Tesnota (Closeness)

Closeness

This year has not been a goldmine for out-of-the-blue discoveries in Cannes, but the Un Certain Regard section provided a significant, if flawed, minor-key debut from a director who should be worth keeping an eye on. Tesnota (Closeness) is the first feature by Kantemir Balagov, a young director who studied under Alexander Sokurov in Nalchik, in the Kabardino-Balkarian Republic, north of Georgia. The film doesn’t feel remotely like Sokurov, being nearer in its claustrophobic visual style and its dramatic concentration to the Dardennes. But Balagov, especially in his exploration of family dynamics and in his stylized use of color, establishes a signature very much his own.

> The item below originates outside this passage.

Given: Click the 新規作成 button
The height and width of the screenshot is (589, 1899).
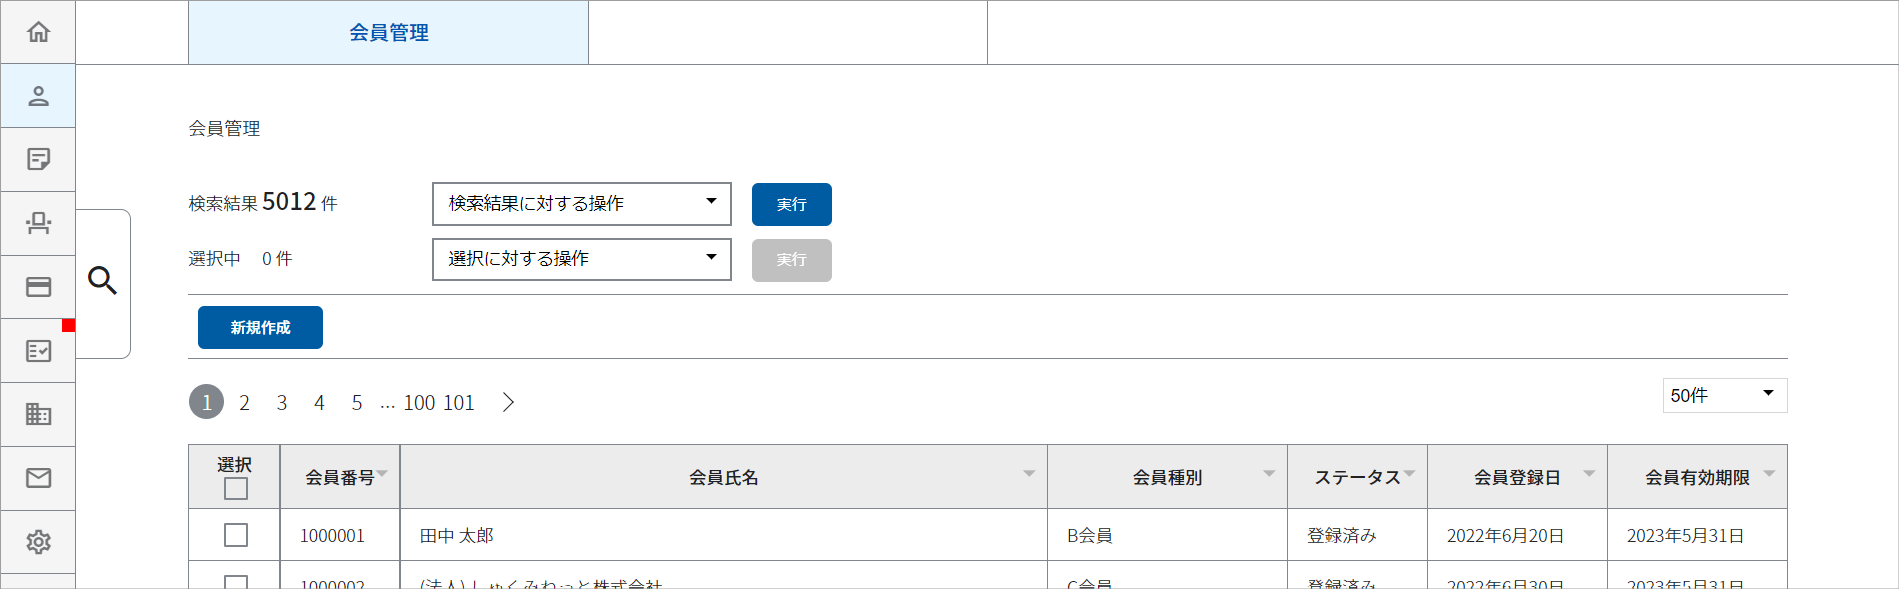Looking at the screenshot, I should [260, 328].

It’s also—along with Léonor Seraille’s Jeune femme, the other Un Certain Regard discovery—one of the prime rebel-girl films of the festival. Balagov’s heroine is 24-year-old Ilana, or Ila (Darya Zhovner), who works in her father’s car-repair shop in a tightknit Jewish community. Ilana, we learn at the start, doesn’t speak the regional language of Kabardian, and is something of an outsider in her own world: refusing the “good daughter” role her mother wants to impose on her, she shuns dresses and the use of a hairdryer, preferring overalls and a bulky jean jacket, and is content to carry on working with her dad fixing cars rather than court whatever more status-laden job the local rabbi can offer. Crisis hits the family when Ilana’s brother David—with whom, it’s hinted, she has some sort of quasi-incestuous bond—is kidnapped, along with his fiancée from another Jewish family. The two families make a collection—but there’s only enough ransom to free one captive.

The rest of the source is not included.